Council members argued that ICE, which was formed in 2003 under the then-new Department of Homeland Security, has become an aggressive deportation force with no place in a just, humane immigration system. Rosenthal's resolution itself calls ICE an "opaque and rogue agency."
The measure easily passed with 35 members supporting it, eight voting no and four abstaining. Four members were absent from Wednesday's meeting.
But it barely got through the Committee on Immigration, where it was narrowly approved in a 4-3 vote earlier Wednesday.
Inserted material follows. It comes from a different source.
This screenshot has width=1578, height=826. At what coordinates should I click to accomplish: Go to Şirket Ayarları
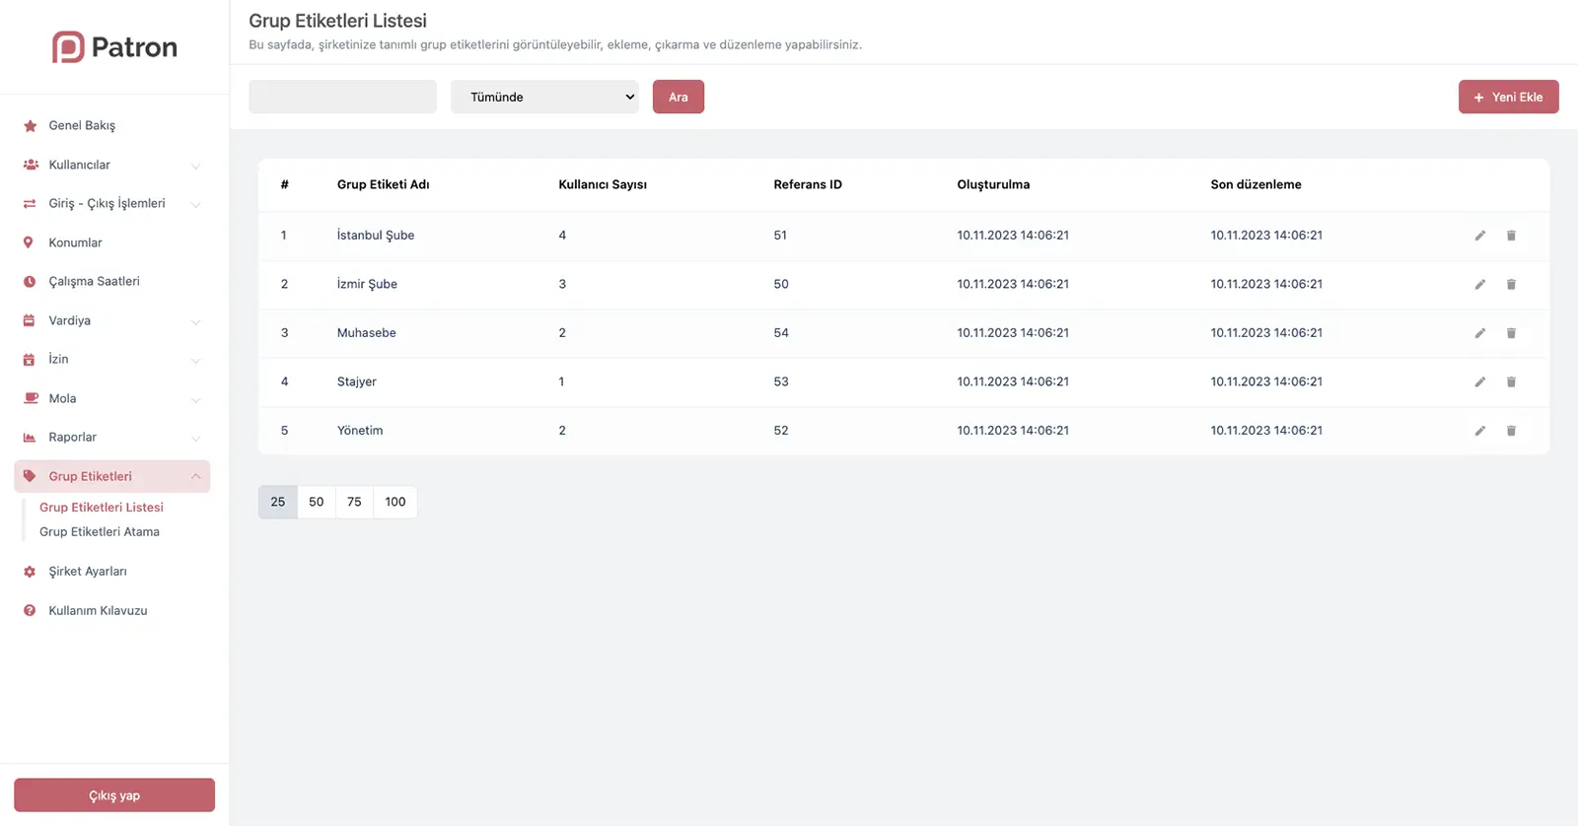pyautogui.click(x=88, y=572)
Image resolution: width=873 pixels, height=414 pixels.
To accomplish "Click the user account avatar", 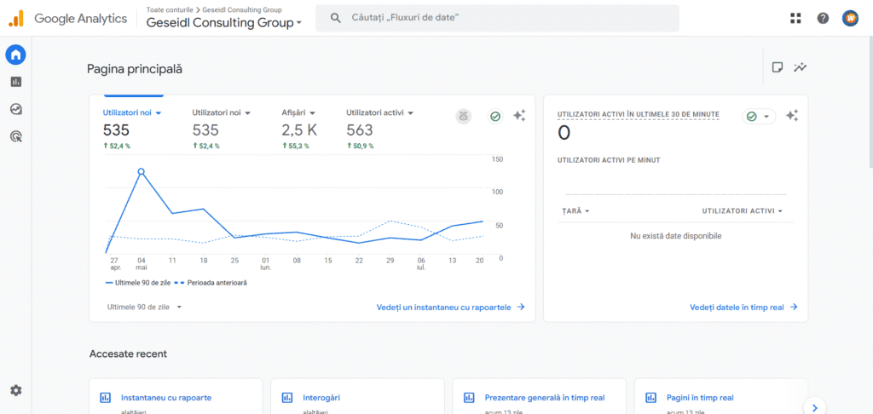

The three moderate Democrats who voted against it there — Mark Gjonaj, Robert Holden and Kalman Yeger — expressed concerns about the lack of a concrete plan to replace ICE once it's gone.
"We’re throwing the baby out with the bathwater," Holden said. "This is ill conceived. 'Abolish ICE' is a movement, but replace it with what?"
Holden noted that 74 percent of the people ICE arrests are "criminals." It's true that about 74 percent of people ICE arrested in the 2017 fiscal year had criminal convictions, but some were convicted of crimes as minor as traffic offenses.
Asked for comment on the Council's resolution, ICE called recent calls for its abolition "dangerously misguided."
"Instead of being insulted with politically-motivated attacks, the men and women of ICE should be praised for risking life and limb every day in the name of national security and public safety," ICE spokesperson Liz Johnson said in a statement.